- [PAGE EXCERPT]:

====

In the South, origins serve as magnetic north. Family and history aren’t just components of living, those roots are life itself.

The same applies in music. You can wander far afield, but every now and then you just have to return to the roots to recalibrate your appreciation.

Conductor Patrick Quigley and soprano Kathryn Mueller will highlight MSO’s “Back to Bach.”

Conductor Patrick Quigley and soprano Kathryn Mueller will highlight MSO’s “Back to Bach.”

In the classical music realm, that base begins in the Baroque. It’s the foundation of all that became in the Western canon.

To that end, Mobile Symphony Orchestra (MSO) has chosen the first weekend of Lent to take things “Back to Bach.” The concert named for the seminal composer promises to exhibit the genius that gave birth to centuries of excellence.

Though European music certainly existed through the medieval and Renaissance periods, it wasn’t until the early 1600s composers began to implement tonal counterpoints that added complexity to melody and harmony. Combined with the continuous bass lines giving heft to the compositions, the music flowered in a way unseen.

The canzona, a forerunner to the sonata emerged. Themes and variations put further ripples in the musical pond.

====

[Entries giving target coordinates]
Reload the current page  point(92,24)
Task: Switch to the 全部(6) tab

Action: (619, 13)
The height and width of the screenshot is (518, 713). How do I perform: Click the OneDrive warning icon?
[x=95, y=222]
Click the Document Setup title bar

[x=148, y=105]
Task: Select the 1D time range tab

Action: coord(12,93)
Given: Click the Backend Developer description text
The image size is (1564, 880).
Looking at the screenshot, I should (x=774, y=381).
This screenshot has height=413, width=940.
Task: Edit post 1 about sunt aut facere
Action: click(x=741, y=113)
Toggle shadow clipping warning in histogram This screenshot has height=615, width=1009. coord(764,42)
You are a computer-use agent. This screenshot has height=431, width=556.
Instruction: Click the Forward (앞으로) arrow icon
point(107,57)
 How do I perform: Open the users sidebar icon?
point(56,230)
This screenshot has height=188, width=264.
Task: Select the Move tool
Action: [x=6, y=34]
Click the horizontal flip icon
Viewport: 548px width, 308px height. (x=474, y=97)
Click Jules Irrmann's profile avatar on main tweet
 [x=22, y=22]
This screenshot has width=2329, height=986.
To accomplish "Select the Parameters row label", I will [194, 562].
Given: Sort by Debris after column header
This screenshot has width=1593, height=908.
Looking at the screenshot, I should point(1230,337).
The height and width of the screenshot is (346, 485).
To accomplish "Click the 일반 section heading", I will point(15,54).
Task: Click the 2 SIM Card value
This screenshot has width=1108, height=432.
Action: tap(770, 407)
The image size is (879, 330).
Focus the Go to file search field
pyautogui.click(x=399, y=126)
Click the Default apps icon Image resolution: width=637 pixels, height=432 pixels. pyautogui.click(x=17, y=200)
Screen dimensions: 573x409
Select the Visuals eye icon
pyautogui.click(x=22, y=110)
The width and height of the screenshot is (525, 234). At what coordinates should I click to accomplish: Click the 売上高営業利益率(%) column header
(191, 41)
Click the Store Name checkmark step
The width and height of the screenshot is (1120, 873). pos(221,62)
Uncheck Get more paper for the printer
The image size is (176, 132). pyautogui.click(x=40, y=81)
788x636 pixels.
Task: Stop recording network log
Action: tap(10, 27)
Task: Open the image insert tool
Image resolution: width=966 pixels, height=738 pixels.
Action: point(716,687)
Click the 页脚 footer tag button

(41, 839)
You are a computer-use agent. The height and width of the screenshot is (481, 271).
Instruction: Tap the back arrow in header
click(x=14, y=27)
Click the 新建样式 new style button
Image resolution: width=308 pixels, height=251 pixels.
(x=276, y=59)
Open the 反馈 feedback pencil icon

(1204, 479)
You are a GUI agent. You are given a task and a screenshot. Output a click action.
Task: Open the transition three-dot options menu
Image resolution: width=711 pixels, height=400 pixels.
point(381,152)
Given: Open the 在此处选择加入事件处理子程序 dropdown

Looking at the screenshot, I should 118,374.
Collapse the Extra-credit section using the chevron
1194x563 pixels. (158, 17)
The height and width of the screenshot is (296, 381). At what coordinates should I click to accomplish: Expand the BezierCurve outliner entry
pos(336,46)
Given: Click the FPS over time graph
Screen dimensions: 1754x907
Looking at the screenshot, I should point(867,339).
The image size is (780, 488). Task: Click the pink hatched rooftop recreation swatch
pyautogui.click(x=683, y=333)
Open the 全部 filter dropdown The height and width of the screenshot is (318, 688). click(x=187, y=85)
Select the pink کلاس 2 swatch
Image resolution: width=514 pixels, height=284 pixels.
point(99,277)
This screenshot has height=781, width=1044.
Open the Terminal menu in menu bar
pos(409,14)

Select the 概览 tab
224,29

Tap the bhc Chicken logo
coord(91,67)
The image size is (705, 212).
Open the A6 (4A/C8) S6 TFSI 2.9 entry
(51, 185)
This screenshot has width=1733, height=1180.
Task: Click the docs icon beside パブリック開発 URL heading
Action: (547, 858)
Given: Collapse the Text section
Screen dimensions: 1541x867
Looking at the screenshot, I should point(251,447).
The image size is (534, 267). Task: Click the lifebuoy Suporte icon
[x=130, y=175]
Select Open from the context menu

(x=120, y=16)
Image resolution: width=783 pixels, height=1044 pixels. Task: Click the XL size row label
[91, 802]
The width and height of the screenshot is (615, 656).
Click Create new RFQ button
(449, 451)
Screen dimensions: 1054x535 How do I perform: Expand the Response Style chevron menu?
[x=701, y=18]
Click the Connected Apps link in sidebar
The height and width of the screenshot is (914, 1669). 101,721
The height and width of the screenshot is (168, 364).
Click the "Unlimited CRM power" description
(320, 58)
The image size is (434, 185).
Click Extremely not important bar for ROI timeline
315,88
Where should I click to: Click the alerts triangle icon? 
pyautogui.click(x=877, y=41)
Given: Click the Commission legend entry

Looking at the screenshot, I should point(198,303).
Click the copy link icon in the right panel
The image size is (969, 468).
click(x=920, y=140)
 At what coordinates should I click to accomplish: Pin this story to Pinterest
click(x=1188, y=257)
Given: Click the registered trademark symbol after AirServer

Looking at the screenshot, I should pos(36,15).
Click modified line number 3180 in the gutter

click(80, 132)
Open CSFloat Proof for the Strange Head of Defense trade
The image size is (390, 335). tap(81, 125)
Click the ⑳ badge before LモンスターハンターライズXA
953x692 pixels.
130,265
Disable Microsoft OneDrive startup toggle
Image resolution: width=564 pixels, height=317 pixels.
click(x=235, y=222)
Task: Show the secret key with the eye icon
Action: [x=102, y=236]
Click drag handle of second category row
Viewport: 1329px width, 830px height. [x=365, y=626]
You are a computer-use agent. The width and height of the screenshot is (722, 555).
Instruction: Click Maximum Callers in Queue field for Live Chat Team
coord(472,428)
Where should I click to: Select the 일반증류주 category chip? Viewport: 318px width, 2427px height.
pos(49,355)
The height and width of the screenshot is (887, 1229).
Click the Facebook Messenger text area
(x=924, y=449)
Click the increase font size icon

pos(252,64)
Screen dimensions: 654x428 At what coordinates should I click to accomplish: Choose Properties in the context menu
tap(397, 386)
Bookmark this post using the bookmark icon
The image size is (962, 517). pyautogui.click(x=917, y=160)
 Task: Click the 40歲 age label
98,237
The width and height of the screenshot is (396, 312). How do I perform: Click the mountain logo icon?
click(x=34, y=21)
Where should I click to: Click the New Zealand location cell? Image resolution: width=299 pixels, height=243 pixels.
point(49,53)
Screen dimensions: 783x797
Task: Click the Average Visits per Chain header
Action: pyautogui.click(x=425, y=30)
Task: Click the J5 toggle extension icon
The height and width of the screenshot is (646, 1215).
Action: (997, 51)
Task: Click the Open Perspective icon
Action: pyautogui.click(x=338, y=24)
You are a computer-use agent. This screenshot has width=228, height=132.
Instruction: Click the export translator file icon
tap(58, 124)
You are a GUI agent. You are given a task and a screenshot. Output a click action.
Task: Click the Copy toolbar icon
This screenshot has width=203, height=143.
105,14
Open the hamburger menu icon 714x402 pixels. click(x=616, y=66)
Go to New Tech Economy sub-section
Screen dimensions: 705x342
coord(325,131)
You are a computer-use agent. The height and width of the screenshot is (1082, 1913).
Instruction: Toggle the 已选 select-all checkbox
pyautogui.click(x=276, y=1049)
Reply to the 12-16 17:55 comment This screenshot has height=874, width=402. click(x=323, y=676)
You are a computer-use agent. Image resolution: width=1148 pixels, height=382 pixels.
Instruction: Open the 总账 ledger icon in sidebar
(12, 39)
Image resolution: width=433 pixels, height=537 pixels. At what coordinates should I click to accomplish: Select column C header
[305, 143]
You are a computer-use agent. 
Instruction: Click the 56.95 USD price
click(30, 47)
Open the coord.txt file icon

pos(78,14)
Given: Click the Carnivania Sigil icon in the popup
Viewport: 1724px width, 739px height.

====

- [TASK 1]: Print the passage of the Bach concert article starting at "In the classical" and continuing up to and including "a way unseen.".
- [TASK 2]: Render the lines of the listing as a numbered list, starting at the line with "The image size is (705, 212)." and ending with the line with "pos(49,355)", both included. Leave out blank lines, and include no other lines.

- [WORKED SOLUTION 1]:
In the classical music realm, that base begins in the Baroque. It’s the foundation of all that became in the Western canon.

To that end, Mobile Symphony Orchestra (MSO) has chosen the first weekend of Lent to take things “Back to Bach.” The concert named for the seminal composer promises to exhibit the genius that gave birth to centuries of excellence.

Though European music certainly existed through the medieval and Renaissance periods, it wasn’t until the early 1600s composers began to implement tonal counterpoints that added complexity to melody and harmony. Combined with the continuous bass lines giving heft to the compositions, the music flowered in a way unseen.

- [WORKED SOLUTION 2]:
1. The image size is (705, 212).
2. Open the A6 (4A/C8) S6 TFSI 2.9 entry
3. (51, 185)
4. This screenshot has width=1733, height=1180.
5. Task: Click the docs icon beside パブリック開発 URL heading
6. Action: (547, 858)
7. Given: Collapse the Text section
8. Screen dimensions: 1541x867
9. Looking at the screenshot, I should point(251,447).
10. The image size is (534, 267). Task: Click the lifebuoy Suporte icon
11. [x=130, y=175]
12. Select Open from the context menu
13. (x=120, y=16)
14. Image resolution: width=783 pixels, height=1044 pixels. Task: Click the XL size row label
15. [91, 802]
16. The width and height of the screenshot is (615, 656).
17. Click Create new RFQ button
18. (449, 451)
19. Screen dimensions: 1054x535 How do I perform: Expand the Response Style chevron menu?
20. [x=701, y=18]
21. Click the Connected Apps link in sidebar
22. The height and width of the screenshot is (914, 1669). 101,721
23. The height and width of the screenshot is (168, 364).
24. Click the "Unlimited CRM power" description
25. (320, 58)
26. The image size is (434, 185).
27. Click Extremely not important bar for ROI timeline
28. 315,88
29. Where should I click to: Click the alerts triangle icon? 
30. pyautogui.click(x=877, y=41)
31. Given: Click the Commission legend entry
32. Looking at the screenshot, I should point(198,303).
33. Click the copy link icon in the right panel
34. The image size is (969, 468).
35. click(x=920, y=140)
36.  At what coordinates should I click to accomplish: Pin this story to Pinterest
37. click(x=1188, y=257)
38. Given: Click the registered trademark symbol after AirServer
39. Looking at the screenshot, I should pos(36,15).
40. Click modified line number 3180 in the gutter
41. click(80, 132)
42. Open CSFloat Proof for the Strange Head of Defense trade
43. The image size is (390, 335). tap(81, 125)
44. Click the ⑳ badge before LモンスターハンターライズXA
45. 953x692 pixels.
46. 130,265
47. Disable Microsoft OneDrive startup toggle
48. Image resolution: width=564 pixels, height=317 pixels.
49. click(x=235, y=222)
50. Task: Show the secret key with the eye icon
51. Action: [x=102, y=236]
52. Click drag handle of second category row
53. Viewport: 1329px width, 830px height. [x=365, y=626]
54. You are a computer-use agent. The width and height of the screenshot is (722, 555).
55. Instruction: Click Maximum Callers in Queue field for Live Chat Team
56. coord(472,428)
57. Where should I click to: Select the 일반증류주 category chip? Viewport: 318px width, 2427px height.
58. pos(49,355)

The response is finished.